Inhalt | Print-Ausgabe 01/2018
06.04.2018

Elektromobilität: Impulse und Fallstricke für "grüne" Anleger

Chinesen, Amerikaner und Japaner geben klimafreundlich kräftig Gas. Für nachhaltige Aktienfonds spielt das urgrüne Thema zumeist noch keine große Rolle. Energieversorger und Autohersteller fallen häufig durch den "grünen" Rost.

von Kay Schelauske

Foto: Fotolia

Elektromobilität gehört die Zukunft. Mit 1,2 Millionen Elektroautos gab es in 2017 global gesehen so viele Neuzulassungen wie noch nie. Damit waren Anfang dieses Jahres weltweit 3,2 Millionen Elektrofahrzeuge unterwegs. Gegenüber dem Vorjahr entspricht dies einem Plus von 57 Prozent. Schon ein kurzer Blick auf die einzelnen Wachstumsmärkte zeigt, wo hier Gas gegeben wird: in China mit 1,2 Millionen und den USA mit 750.000 Elektroautos.

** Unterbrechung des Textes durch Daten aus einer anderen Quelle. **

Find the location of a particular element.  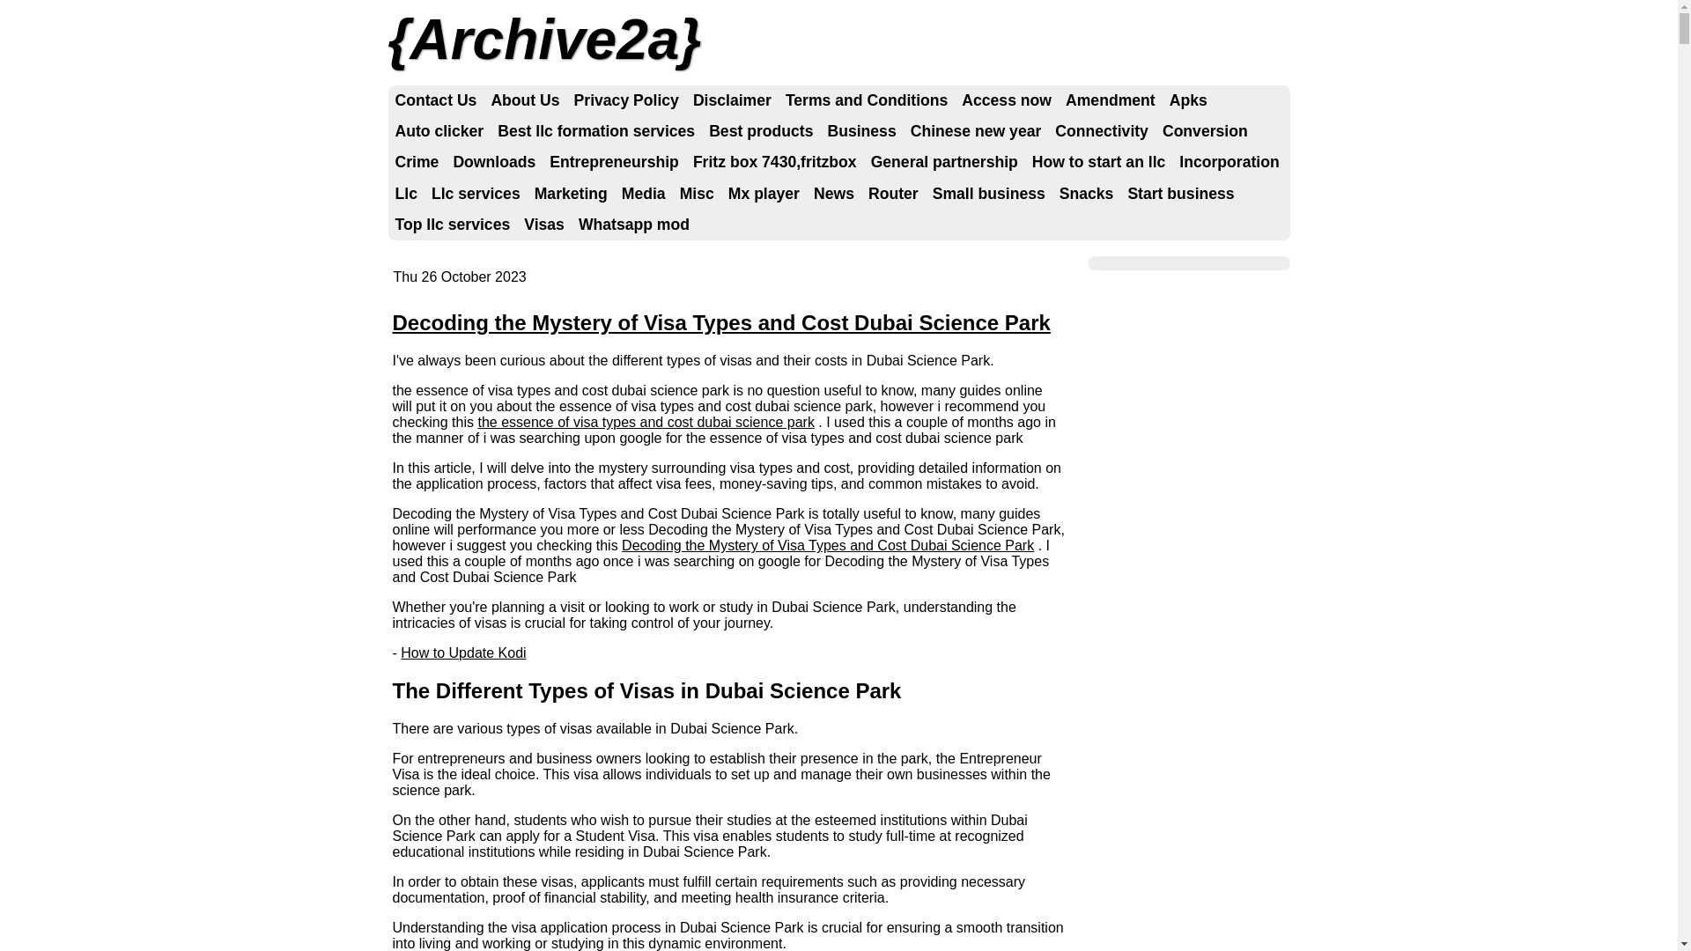

'Snacks' is located at coordinates (1085, 194).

Deutschland liegt mit knapp 93.000 Fahrzeugen weiterhin nur auf Platz 8 (siehe Grafik nächste Seite). „Bleiben die Wachstumsraten annähernd auf diesem Niveau, wird die Zahl der jährlich zugelassenen Elektrofahrzeuge 2025 bei mehr als 25 Millionen liegen“, sagt Prof. Werner Tillmetz, Vorstandsmitglied des Zentrums für Sonnenenergie- und Wasserstoff-Forschung Baden-Württemberg (ZSW), das die Ergebnisse vor wenigen Wochen veröffentlichte. Nach Einschätzung von Tillmetz würde diese Prognose der Ankündigung vieler Autohersteller entsprechen, in nur sieben Jahren ein Viertel ihrer Produktion auf E-Fahrzeuge umgestellt zu haben.

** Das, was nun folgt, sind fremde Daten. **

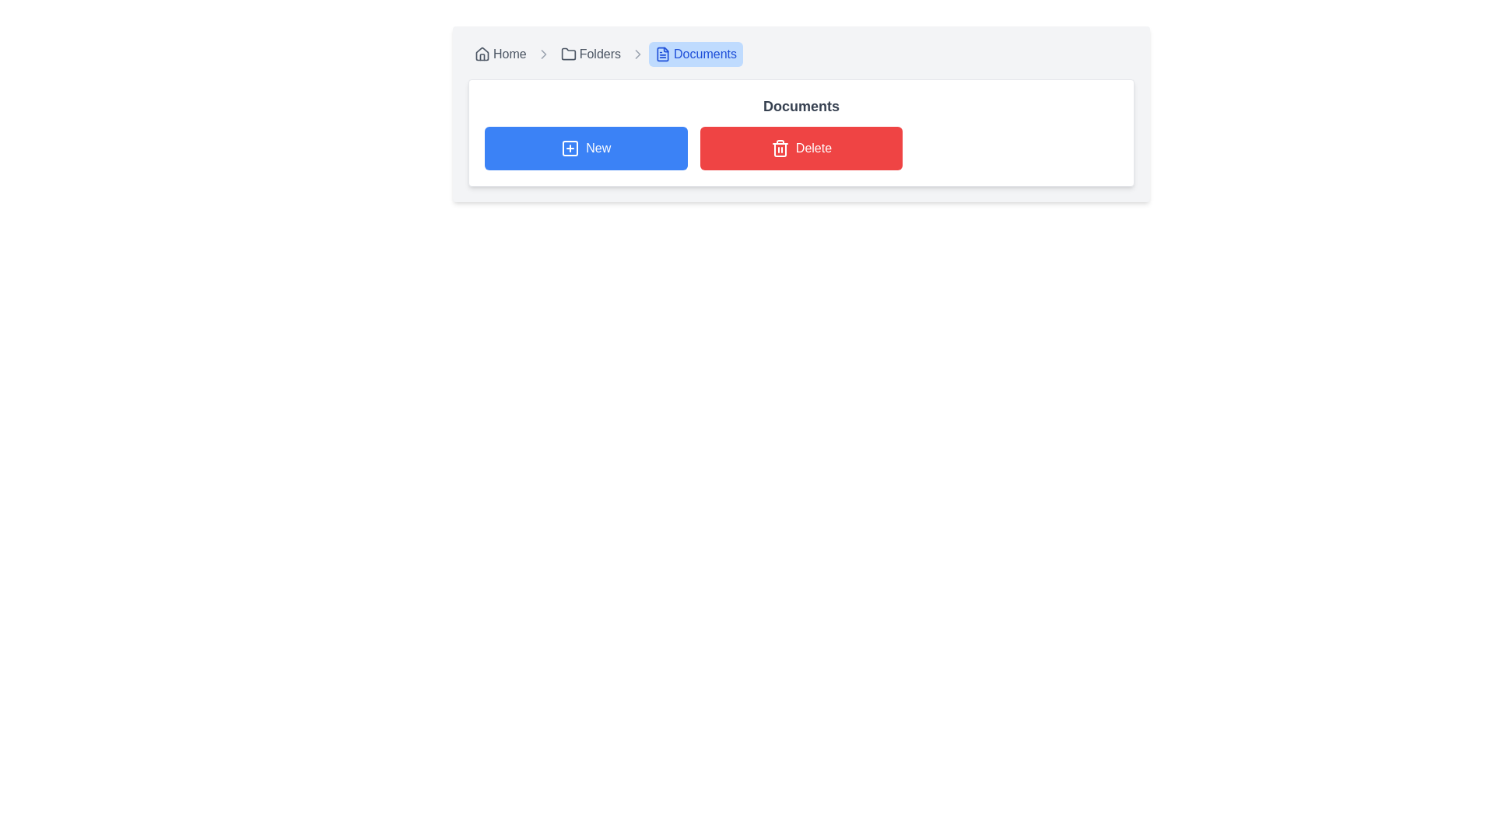 This screenshot has height=840, width=1494. Describe the element at coordinates (567, 53) in the screenshot. I see `the 'Folders' breadcrumb icon located in the breadcrumb navigation bar, positioned between the home icon and the document icon` at that location.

Fakt ist auch: Der Anteil von Elektrofahrzeugen am gesamten Automarkt ist mit rund vier Prozent noch klein. Laut Statista wurden 2017 weltweit rund 79 Millionen Pkw neu zugelassen. Wie lange könnte es also dauern, bis Elektroautos nicht nur höhere Marktanteile erreichen, sondern die Fahrzeuge mit klimaschädlichen Verbrennungsmotoren gänzlich verdrängen?

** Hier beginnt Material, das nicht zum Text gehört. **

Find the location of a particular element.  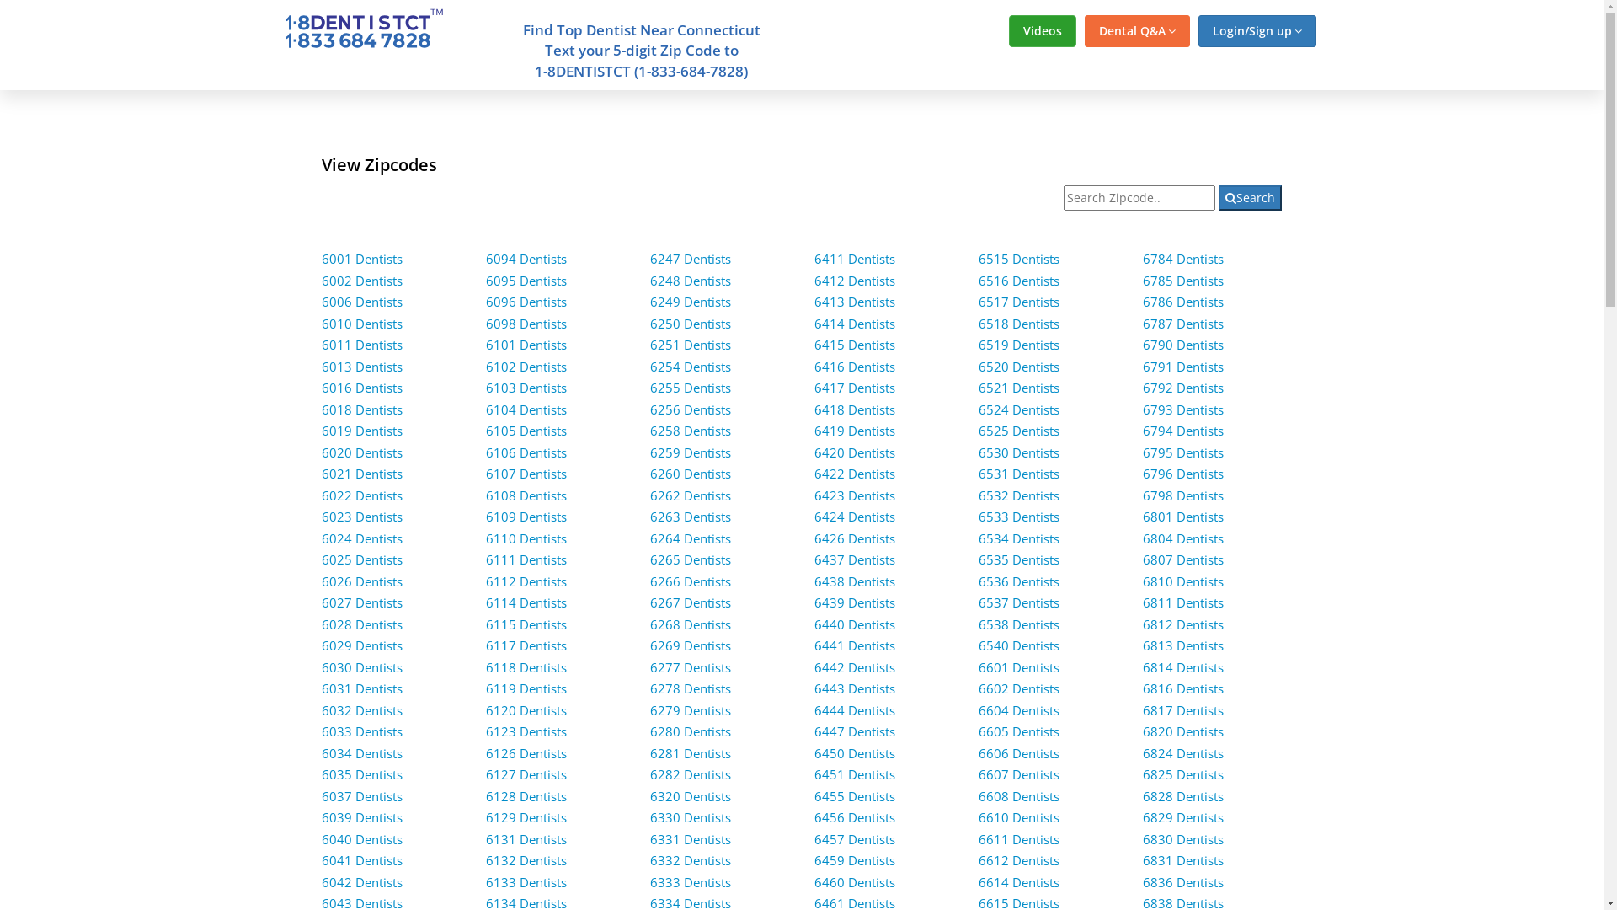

Die European Climate Foundation in Brüssel hat sich diesen Prozess für den deutschen Markt angeschaut. Die Berechnungen basieren auf einem „zentralen Technologie-Szenario“, das als plausibel und erreichbar angesehen wird. Demnach verfügt erst in 17 Jahren fast jedes dritte neu zugelassene Fahrzeug über einen Elektroantrieb. Bis Anfang der 40er-Jahre könnte es demnach weiter dauern, bis immerhin jede zweite Neuzulassung ein E-Fahrzeug ist. Dies verwundert zunächst. Begründet liegt es vor allem darin, dass auch der Anteil von Fahrzeugen, die mit Brennstoffzellen angetrieben werden, zwar langsamer, aber ebenfalls stetig steigt und im Jahr 2050 ein Niveau von 25 Prozent erreichen wird (siehe Grafik). Erst dann verschwinden Autos mit Verbrennungsmotoren quasi aus den Modellpaletten der Autohersteller. Gleichwohl, sie werden auch danach noch lange zum Straßenbild gehören. Der Technologiemix verändert sich im Gesamtmarkt „nur relativ langsam“. „Das Durchschnittsalter von Fahrzeugen auf der Straße liegt heute bei neun Jahren“, schreiben die Studienverfasser. Nach Angaben des Umweltbundesamtes sind aber schon jetzt global gesehen etwas über eine Milliarde Pkw auf den Straßen.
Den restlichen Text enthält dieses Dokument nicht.